Exercise -
In the material below, take the stretch from the line containing "At what coordinates should I click to accomplish: Tap the label" through the line containing "coord(423,308)". Reproduce only those lines, with every "the label" changed to "the text" and nothing else altered.

Data to process -

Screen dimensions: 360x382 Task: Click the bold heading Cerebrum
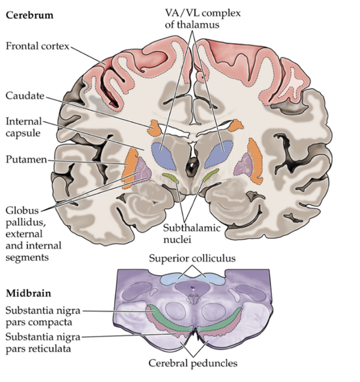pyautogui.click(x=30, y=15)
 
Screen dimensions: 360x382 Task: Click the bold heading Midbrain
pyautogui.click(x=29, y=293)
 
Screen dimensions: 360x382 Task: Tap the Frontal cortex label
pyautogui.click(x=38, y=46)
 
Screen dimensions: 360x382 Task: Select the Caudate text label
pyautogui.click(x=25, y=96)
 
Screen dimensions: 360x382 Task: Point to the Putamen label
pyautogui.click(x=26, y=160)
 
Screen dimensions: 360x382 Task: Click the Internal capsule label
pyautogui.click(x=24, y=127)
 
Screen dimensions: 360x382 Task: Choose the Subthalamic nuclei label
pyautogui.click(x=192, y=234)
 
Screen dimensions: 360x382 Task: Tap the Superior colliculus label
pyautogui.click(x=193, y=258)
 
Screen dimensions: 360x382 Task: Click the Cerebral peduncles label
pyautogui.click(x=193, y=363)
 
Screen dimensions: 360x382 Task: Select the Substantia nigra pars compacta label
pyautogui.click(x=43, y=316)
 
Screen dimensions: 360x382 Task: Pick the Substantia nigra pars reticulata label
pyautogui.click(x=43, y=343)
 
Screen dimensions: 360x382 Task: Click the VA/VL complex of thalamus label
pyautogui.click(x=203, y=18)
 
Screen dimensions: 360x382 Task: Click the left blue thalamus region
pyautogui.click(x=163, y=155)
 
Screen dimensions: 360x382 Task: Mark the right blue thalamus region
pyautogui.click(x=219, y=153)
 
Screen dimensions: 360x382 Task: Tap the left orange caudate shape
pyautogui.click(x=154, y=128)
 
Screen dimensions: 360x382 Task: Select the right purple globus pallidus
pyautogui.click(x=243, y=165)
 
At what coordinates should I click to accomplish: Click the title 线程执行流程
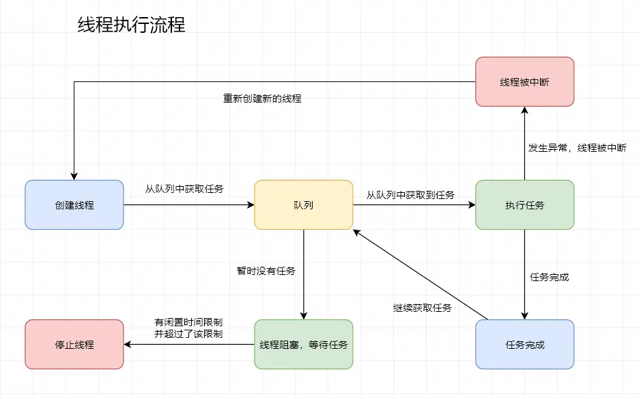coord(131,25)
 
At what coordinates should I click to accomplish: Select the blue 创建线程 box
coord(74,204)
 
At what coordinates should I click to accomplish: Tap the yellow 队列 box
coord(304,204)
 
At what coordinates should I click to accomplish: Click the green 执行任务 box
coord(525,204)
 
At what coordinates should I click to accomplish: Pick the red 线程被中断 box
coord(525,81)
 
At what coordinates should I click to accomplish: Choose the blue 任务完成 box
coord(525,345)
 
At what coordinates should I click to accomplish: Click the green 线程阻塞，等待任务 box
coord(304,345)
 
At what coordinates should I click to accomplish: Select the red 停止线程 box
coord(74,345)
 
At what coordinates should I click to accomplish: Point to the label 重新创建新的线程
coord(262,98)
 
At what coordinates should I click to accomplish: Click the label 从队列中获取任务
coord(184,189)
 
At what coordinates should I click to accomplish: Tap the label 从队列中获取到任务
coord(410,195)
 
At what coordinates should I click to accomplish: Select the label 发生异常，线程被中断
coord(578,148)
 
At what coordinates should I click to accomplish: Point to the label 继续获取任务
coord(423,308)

==

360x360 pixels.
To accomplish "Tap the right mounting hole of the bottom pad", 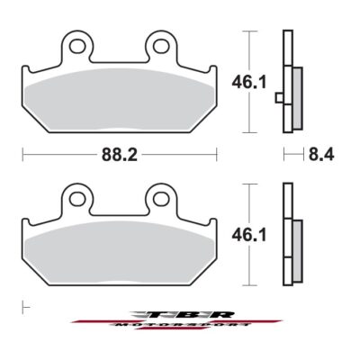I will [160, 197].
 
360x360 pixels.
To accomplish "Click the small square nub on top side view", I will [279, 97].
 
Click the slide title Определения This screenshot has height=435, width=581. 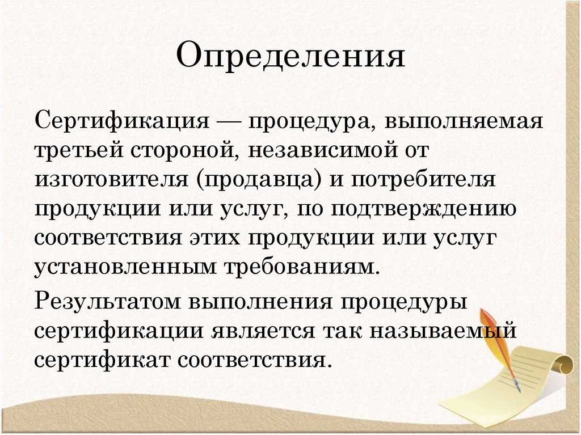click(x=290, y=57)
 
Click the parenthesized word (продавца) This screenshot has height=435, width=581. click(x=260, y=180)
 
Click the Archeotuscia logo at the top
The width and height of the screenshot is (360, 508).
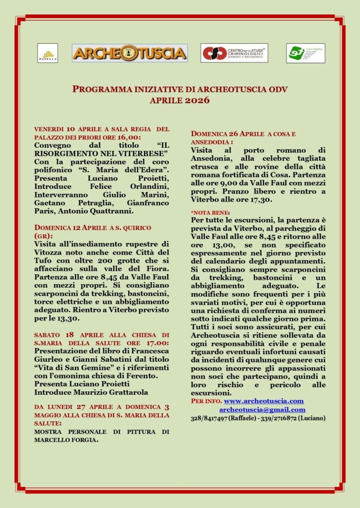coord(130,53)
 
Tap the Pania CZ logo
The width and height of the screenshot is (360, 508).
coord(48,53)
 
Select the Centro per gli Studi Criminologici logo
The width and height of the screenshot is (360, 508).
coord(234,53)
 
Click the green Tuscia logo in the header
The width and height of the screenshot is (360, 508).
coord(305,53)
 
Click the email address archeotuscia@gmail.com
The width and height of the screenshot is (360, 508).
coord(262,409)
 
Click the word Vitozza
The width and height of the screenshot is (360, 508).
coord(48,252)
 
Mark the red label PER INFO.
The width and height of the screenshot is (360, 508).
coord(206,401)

* * *

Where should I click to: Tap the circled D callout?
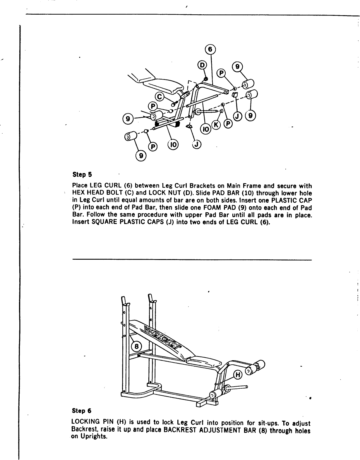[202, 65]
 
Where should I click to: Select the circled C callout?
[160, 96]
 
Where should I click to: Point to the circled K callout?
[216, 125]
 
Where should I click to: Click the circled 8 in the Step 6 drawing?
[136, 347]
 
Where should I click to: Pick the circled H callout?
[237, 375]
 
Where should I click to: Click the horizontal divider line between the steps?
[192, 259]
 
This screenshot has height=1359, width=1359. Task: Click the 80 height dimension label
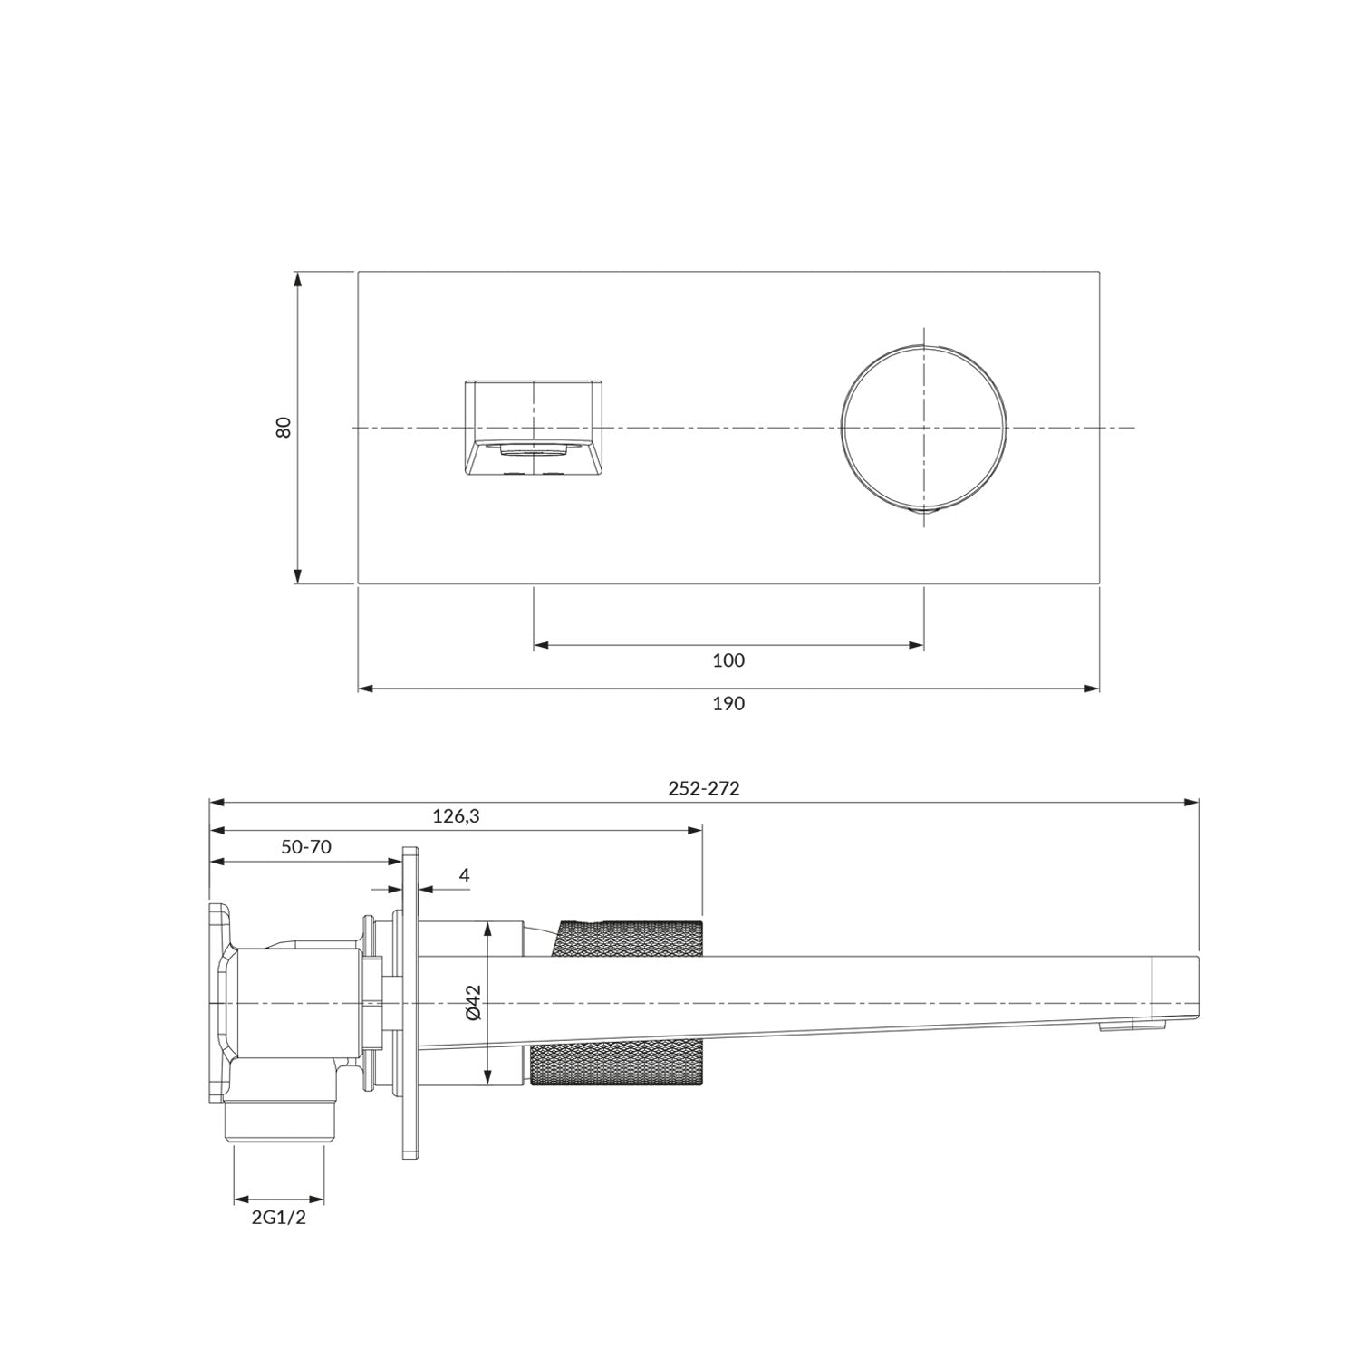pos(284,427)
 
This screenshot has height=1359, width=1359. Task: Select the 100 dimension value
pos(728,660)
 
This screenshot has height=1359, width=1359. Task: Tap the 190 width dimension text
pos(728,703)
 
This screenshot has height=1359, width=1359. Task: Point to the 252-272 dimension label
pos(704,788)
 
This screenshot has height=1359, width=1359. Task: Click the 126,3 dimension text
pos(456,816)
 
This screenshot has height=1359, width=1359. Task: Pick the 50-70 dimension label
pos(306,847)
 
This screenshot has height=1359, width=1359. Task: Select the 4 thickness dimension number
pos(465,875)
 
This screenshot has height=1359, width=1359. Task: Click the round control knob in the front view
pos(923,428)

Solution to this task -
At what coordinates should I click to accomplish: Tap the text 从队列中获取到任务
coord(410,195)
 
At what coordinates should I click to accomplish: Select the text 发生异常，线程被中断
coord(578,148)
 
At what coordinates should I click to accomplish: Point to the text 继续获取任务
coord(423,308)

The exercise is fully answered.